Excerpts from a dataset

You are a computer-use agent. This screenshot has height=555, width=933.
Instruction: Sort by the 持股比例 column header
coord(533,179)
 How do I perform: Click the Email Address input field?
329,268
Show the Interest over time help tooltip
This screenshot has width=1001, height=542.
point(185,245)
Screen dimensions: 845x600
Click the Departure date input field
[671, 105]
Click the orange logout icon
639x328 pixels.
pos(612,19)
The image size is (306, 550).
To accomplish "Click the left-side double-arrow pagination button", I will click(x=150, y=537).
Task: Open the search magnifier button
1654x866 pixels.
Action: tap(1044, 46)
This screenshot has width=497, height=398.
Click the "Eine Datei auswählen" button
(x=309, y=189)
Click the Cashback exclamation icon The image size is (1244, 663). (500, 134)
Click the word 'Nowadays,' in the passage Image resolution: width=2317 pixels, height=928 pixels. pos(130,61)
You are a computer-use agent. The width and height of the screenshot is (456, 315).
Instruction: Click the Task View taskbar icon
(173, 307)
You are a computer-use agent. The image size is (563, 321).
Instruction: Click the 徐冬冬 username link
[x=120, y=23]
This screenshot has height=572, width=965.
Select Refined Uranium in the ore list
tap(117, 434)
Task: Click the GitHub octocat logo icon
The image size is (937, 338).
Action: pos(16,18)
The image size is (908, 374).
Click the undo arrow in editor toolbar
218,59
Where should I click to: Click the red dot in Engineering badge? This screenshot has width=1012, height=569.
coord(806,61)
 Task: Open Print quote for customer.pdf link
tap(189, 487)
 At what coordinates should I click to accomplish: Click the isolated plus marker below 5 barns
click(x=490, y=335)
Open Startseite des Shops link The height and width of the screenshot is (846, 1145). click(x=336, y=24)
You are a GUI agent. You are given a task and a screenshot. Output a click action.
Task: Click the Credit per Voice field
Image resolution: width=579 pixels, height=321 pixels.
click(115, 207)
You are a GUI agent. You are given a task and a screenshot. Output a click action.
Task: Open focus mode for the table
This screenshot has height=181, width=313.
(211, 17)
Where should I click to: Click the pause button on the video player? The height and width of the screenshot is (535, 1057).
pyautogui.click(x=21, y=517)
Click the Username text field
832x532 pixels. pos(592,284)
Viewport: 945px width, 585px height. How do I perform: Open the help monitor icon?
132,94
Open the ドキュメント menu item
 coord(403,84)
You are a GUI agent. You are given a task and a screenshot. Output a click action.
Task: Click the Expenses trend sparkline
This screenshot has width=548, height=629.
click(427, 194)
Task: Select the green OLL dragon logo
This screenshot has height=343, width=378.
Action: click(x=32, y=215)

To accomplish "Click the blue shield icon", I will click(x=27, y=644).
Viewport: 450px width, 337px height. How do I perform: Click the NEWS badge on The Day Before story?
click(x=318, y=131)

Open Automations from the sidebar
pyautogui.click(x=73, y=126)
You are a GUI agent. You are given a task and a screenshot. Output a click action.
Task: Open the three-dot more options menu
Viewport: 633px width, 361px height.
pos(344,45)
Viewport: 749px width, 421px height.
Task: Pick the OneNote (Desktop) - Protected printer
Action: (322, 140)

- What to do:
Exact copies of the line containing "Open Automations from the sidebar" and of every line after it through the end of the entries are all that should be output.

- Answer below:
Open Automations from the sidebar
pyautogui.click(x=73, y=126)
You are a GUI agent. You are given a task and a screenshot. Output a click action.
Task: Open the three-dot more options menu
Viewport: 633px width, 361px height.
pos(344,45)
Viewport: 749px width, 421px height.
Task: Pick the OneNote (Desktop) - Protected printer
Action: (322, 140)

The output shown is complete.